Iceland: Portrait of an Island Nation, 1938

Pix Inc.—Time & Life Pictures/Getty Images
Pix Inc.—Time & Life Pictures/Getty Images
Top left and right: In the middle of green meadow-land boiling hot water spurts from earth. Bottom left and right: A "mud volcano," practically inactive. The striking mud in its crater is continuously boiling, but is hardly ever expelled. All located in the Haukadalur geothermal area east of Reykjavik.
Culture
'30s

With a population of just over 300,000 people and an alternately forbidding  and breathtaking landscape of lava fields, geysers, seascapes and majestic waterfalls, Iceland has always been something of a curiosity to the rest of the globe.

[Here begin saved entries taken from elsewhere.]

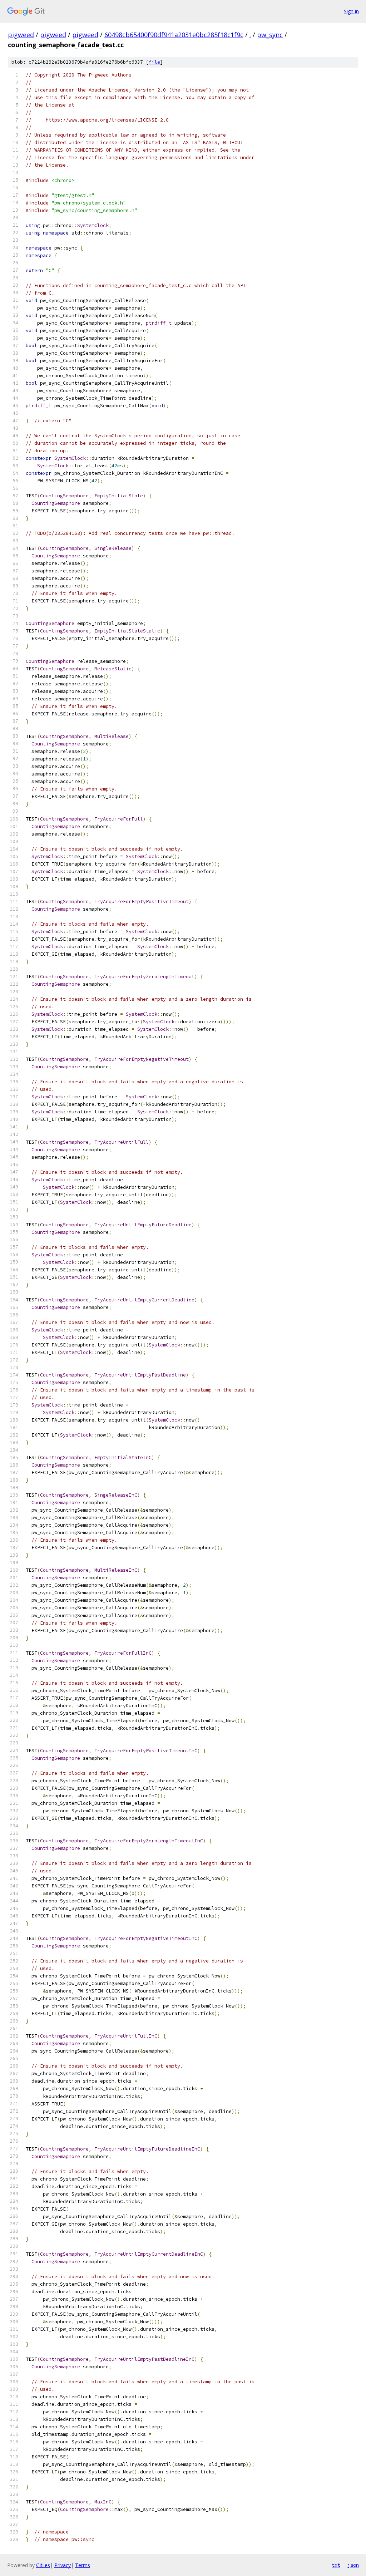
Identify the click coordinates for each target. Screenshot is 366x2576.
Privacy (62, 2565)
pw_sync (270, 34)
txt (336, 2565)
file (154, 62)
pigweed (21, 34)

Small in stature, the island nation can seem, at times, like a land outside of time.

In recent years, Iceland has been in the news more frequently than usual, for reasons as varied as the major disruption of European and North American air traffic during the Eyjafjallajökull volcano eruption in 2010 to its swift economic near-collapse — and rapid recovery — a few years ago, while the 17-nation eurozone (of which Iceland is not a member) remains convulsed by incessant predictions of financial collapse.

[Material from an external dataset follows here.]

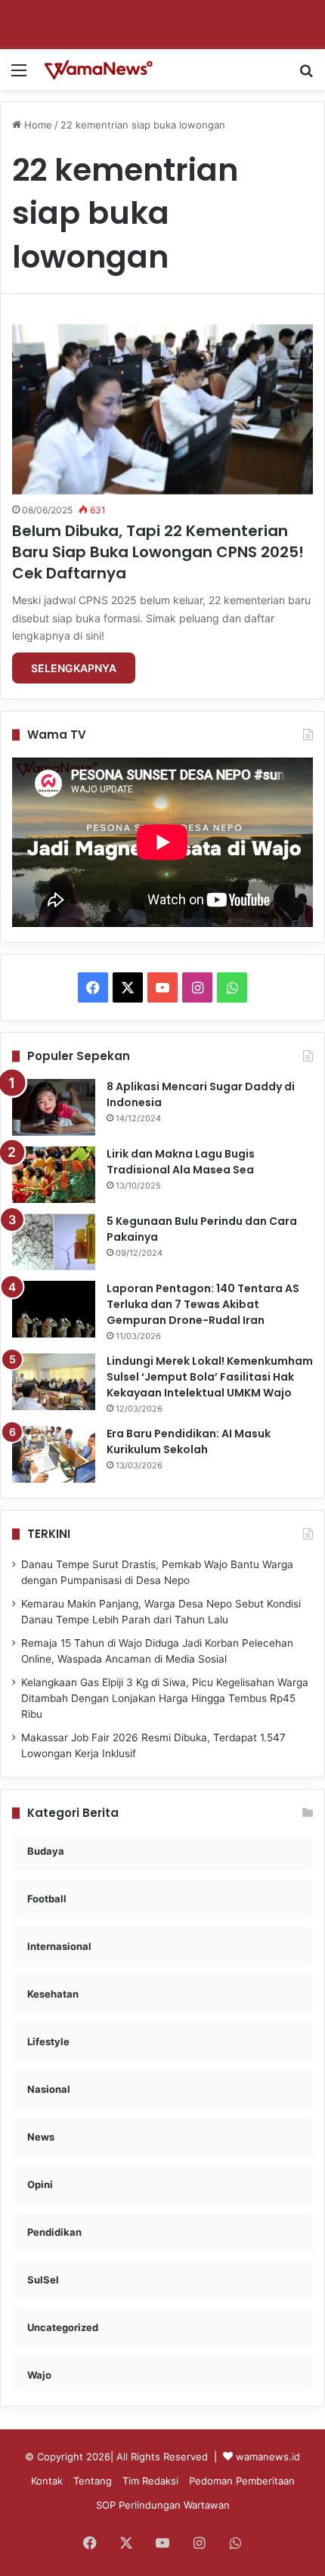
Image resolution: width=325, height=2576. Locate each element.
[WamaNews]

In July of 1941, Iceland was in the news as American troops landed on the island to protect a critical North Atlantic seaway — replacing British and Canadian troops who had served there while the Second World War raged in Europe. (The U.S. Navy would maintain a post in Iceland until 2006.)

In the July 21, 1941, issue of LIFE, the magazine touched on preconceived notions that Americans may have harbored about the Nordic land a mere 2,600 miles from New York City:

“The U.S. sailors and marines who landed in Iceland last week could reasonably be pardoned if they expected to meet Eskimos, for Americans have never taken much interest in this Kentucky-sized island which they considered far off the beaten paths. Actually, Icelanders are a highly civilized nation of mixed Norwegian and Irish descent, with world’s oldest parliament (founded in 930), a literature which rates 7.5 pages in the Encyclopedia Britannica, and a capital (Reykjavik) which looks not unlike the better sections of Brooklyn, N.Y.”

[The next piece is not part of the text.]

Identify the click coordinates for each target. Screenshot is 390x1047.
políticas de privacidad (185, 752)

Here, LIFE.com offers a series of images — most of which never ran in that 1941 issue of LIFE — shot in 1938 by a photographer whose name, alas, is lost to history. The only details included on the prints from which these digital images were made suggest the photos were made by someone perhaps based “in Germany.” But whoever the photographer might have been, one aspect of the shoot is perfectly clear: he or she was fortunate enough, more than 70 years ago, to experience a striking beauty and a singular, distinguished culture in a way that will not feel at all unfamiliar to anyone lucky enough to visit Iceland today.